Different Approaches to Complying with DOL Overtime Regulation

Posted by Julee Nunley on Wednesday, November 16, 2016

The deadline for complying with the Department of Labor’s new overtime regulation is December 1, which is just two weeks away.   Technically, the true deadline is the first payroll period that includes December 1, so, depending on your payroll schedule, your organization may be impacted even sooner.

The new Presidential administration may entertain some changes to the new overtime rule, such as a small-business exemption or eliminating the automatic increases.  However, such action is not guaranteed and would likely take considerable time to take effect.  Therefore, the Society for Human Resource Management (SHRM) recommends that employers continue to plan to follow the rule as written.

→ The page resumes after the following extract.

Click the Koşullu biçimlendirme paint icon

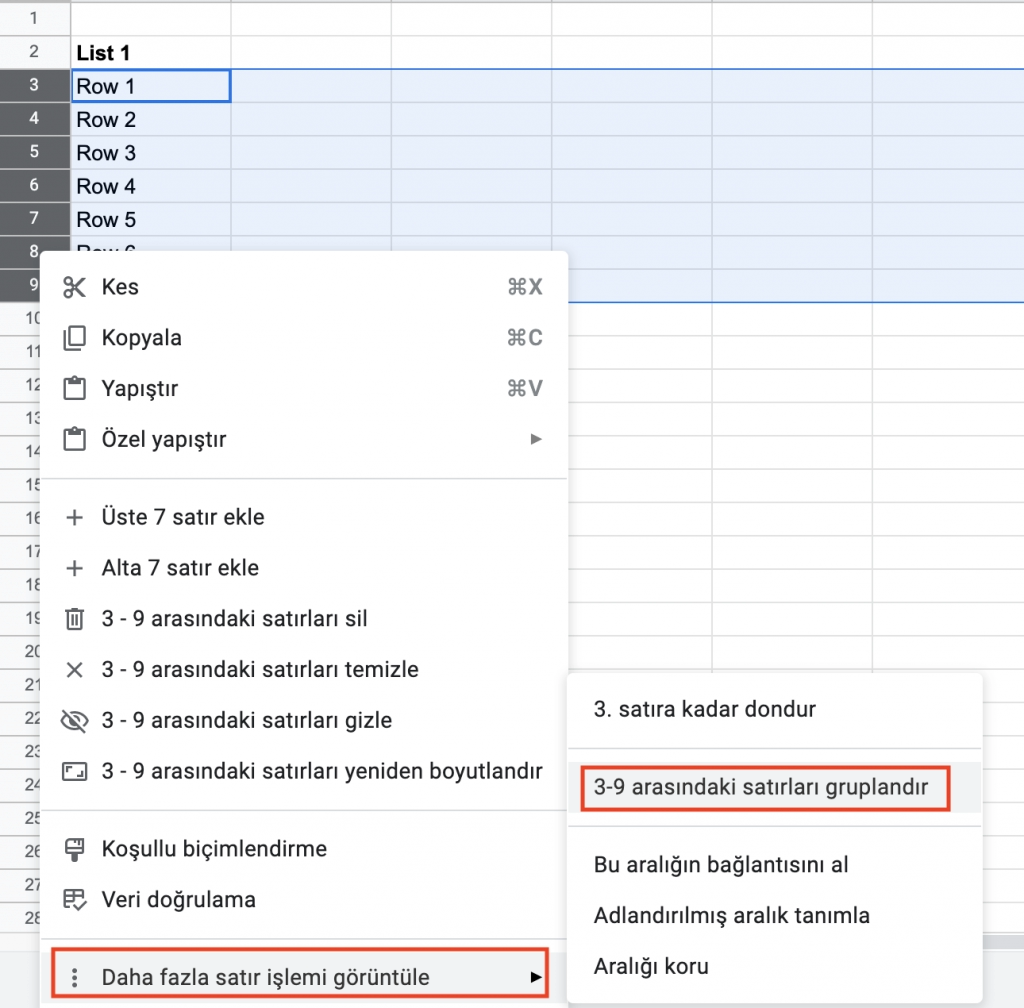(74, 848)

As you prepare for complying with the law, it is important to remember that not only must the minimum salary level be met, but employees must also meet the standard duties test to be exempt from overtime.   The three types of exempt duties are executive, professional, and administrative.  The Department of Labor website provides detailed explanation of each of these categories on its Wage and Hour Division page.

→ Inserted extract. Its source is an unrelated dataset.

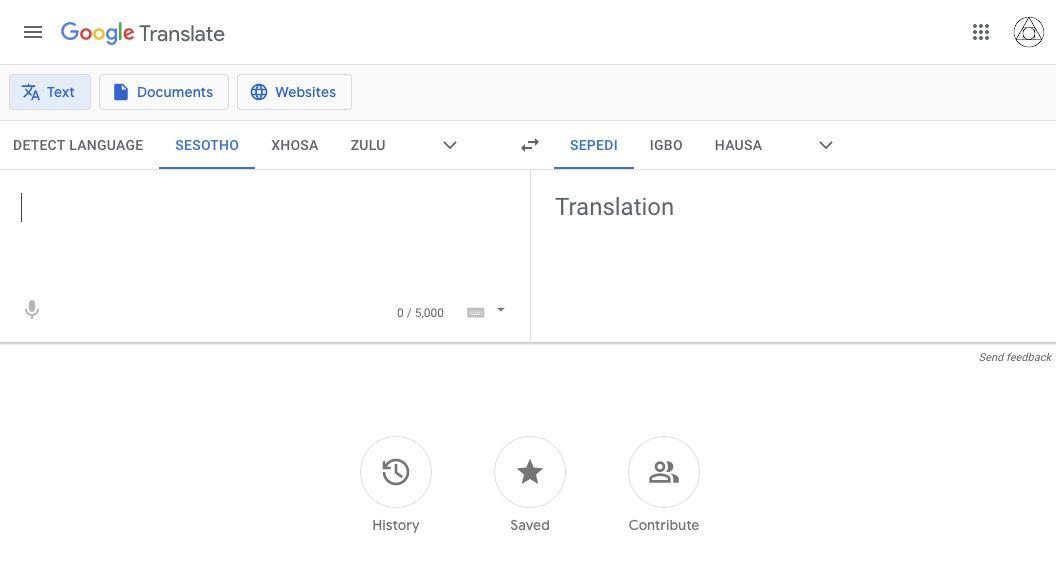The width and height of the screenshot is (1056, 568).
Task: Expand more target languages list
Action: click(x=826, y=145)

The HR manager for an organization with which I am personally involved did a thorough analysis of her organization’s staff and came up with a few different approaches to complying with this change.  I asked to share her analysis both because I found it insightful and because it demonstrates creativity in developing solutions that would benefit the organization as well as its employees.  Her suggestions for managing this change fit into four basic categories:

  • Manage hours worked to avoid overtime - This was the solution for most of the impacted staff and makes the most sense for employees whose salary is well below the threshold or who do not meet the standard duties test.  Having standard procedures in place for tracking time and setting clear expectations for work conducted outside the office (including checking email), will be essential for successfully managing hours.
  • Raise salary to close the gap between current salary and threshold - This approach works for employees whose salary is near the threshold and whose duties fall into executive, professional, or administrative categories, as defined by the Department of Labor.
  • Establish a fluctuating work week - This solution was suggested for staff members who travel or whose schedule is impacted by the organization’s busy season. Information on how to properly implement a fluctuating work week can be found on the North Carolina Department of Labor website.
  • Make employee a supervisor - This solution allows an employee who meets the salary threshold to also meet the duties test.

The options for compliance go beyond simply paying overtime.  Evaluating the unique situation of your organization and your employees is essential to finding the optimal solution.